« Makin' the Grade: On the D-List | Main | Non-Fiction: The 50th Law & Managing Softly »

Much Adieu: MS Search Data

Hold onto your hats, folks, cuz there's a PR/marketing storm sweeping the lands! It seems that Microsoft has decided to take the "bold" step of removing the IP address associated with a search query starting now at the 6-month mark. Ooooo how exciting. (that was cynicism) Actually, I could really care less. Well, ok, I think this is a good thing, but let's be honest here, it's so minor and trivial that it is just the thing for PR/marketing, not really the thing for actual meaningful privacy improvements.

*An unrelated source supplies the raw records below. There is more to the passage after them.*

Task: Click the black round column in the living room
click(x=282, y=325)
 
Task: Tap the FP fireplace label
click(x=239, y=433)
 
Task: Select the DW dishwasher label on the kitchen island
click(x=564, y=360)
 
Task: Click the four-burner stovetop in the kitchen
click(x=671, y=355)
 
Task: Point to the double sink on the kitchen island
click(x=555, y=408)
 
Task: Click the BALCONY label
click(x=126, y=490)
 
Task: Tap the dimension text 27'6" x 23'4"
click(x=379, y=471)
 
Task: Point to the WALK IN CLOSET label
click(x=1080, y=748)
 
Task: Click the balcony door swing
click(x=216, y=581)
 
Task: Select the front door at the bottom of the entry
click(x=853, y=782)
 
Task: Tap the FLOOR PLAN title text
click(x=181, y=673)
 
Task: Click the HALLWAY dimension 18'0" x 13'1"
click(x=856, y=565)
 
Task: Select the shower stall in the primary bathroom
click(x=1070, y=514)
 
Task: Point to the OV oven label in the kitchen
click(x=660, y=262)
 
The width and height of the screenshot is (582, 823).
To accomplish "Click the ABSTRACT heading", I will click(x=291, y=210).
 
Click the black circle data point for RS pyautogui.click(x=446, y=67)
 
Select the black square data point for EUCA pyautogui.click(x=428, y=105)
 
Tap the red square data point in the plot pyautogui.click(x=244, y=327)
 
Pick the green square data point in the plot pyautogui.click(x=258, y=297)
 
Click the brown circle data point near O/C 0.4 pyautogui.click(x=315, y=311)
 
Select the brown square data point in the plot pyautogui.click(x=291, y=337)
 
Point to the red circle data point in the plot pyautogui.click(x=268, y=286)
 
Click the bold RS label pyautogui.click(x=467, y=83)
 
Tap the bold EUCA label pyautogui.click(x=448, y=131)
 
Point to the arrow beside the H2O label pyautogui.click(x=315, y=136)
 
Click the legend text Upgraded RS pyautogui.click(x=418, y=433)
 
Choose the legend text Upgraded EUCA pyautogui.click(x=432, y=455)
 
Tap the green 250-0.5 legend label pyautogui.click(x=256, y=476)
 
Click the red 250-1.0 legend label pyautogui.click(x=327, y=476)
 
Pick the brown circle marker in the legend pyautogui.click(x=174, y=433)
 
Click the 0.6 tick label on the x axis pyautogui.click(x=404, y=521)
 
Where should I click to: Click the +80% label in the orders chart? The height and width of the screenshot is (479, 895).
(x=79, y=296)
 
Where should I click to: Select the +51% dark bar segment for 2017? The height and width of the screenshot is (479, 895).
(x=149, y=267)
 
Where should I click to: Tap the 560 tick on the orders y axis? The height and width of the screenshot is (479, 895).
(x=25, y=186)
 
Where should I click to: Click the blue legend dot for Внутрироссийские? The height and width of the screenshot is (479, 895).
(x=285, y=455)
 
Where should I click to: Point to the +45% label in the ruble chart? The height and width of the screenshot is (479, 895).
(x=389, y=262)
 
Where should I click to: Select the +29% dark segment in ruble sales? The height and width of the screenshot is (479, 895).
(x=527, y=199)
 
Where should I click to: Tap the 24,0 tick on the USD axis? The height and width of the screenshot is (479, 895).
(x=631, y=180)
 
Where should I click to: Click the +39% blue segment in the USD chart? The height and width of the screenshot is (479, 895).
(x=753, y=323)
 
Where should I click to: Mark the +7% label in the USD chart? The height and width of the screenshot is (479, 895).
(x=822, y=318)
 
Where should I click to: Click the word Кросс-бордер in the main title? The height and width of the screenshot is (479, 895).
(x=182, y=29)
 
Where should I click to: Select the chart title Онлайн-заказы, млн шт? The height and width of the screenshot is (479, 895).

So, what all my cynicism on the topic? Allow me to draw your attention to the AOL search data leak of August 2006. For a quick background on that story, check out these links (don't worry, I'll wait):
* Wikipedia
* TechCrunch
* EFF

Done reading? Great! So, let's look at the problem...

A unique tracking ID
First and foremost, despite assertions about removing the IP and "de-identification," Microsoft (and presumably every other search engine in the world) is still retaining indexed data. The index value appears to be a hash or otherwise unique number. No matter how you do it, if all queries from the same person have the same hash tag on it, then viola! you can correlate search data. From the MS description, it appears that they're referencing your searches by the hash tag in your cookie.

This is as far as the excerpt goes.